Durante entrevista coletiva concedida no final da tarde desta sexta-feira, 12, a secretária da Saúde do Estado de Goiás (SES-GO), Irani Ribeiro de Moura, anunciou que o Hospital de Urgências de Aparecida de Goiânia (Huapa) volta a receber internações. A decisão foi tomada após avaliação de um relatório prévio apresentado pela Comissão Especial que avalia o possível surto de infecção hospitalar na Unidade. “Profissionais capacitados avaliaram o Huapa e certificaram que é totalmente seguro para a população”, disse Irani Ribeiro de Moura.
O diretor-Geral do Huapa, Gelson José do Carmo, garantiu que das 33 solicitações da Vigilância Sanitária (Svisa) 32 foram atendidas e que apenas uma está em andamento por se tratar de procedimento arquitetônico e que a Unidade continua primando pela atenção à saúde e transparência no atendimento.

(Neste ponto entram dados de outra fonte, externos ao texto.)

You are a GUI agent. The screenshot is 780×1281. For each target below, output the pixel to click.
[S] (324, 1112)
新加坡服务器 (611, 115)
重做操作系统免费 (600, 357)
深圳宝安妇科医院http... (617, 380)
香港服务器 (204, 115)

A Comissão Especial avaliou, em tempo record de 72 horas, inicialmente os dois casos divulgados pela imprensa e ficou comprovado que a causa dos óbitos não tem relação com infecção hospitalar. “Outros 124 prontuários serão avaliados na continuidade do trabalho da Comissão. O prazo para finalização não pode ser marcado precisamente tendo em vista que alguns prontuários chegam a ter mais de 500 páginas, e todas elas devem ser minunciosamente analisadas”, esclarece o infectologista e diretor-Geral do Hospital de Doenças Tropicais (HDT), Boaventura Braz de Queiroz.
Entenda os casos
Conforme explicado por Boaventura Braz de Queiroz, a paciente S. A não tinha relatório médico encaminhado pelo hospital que estava anteriormente internada quando chegou no Huapa, bem como não se tinha informação de uso prévio de antibióticos. Ela chegou a Unidade com presença de sepse com foco abdominal. Na secreção abdominal colhida foram encontradas duas bactérias E. Coli e Acinetobacter b, a primeira é típica no caso de apendicite bacteriana e a segunda é tipicamente de procedimentos hospitalares, como cirurgia, entubação e outros, que a mesma não tinha sido submetida no Huapa.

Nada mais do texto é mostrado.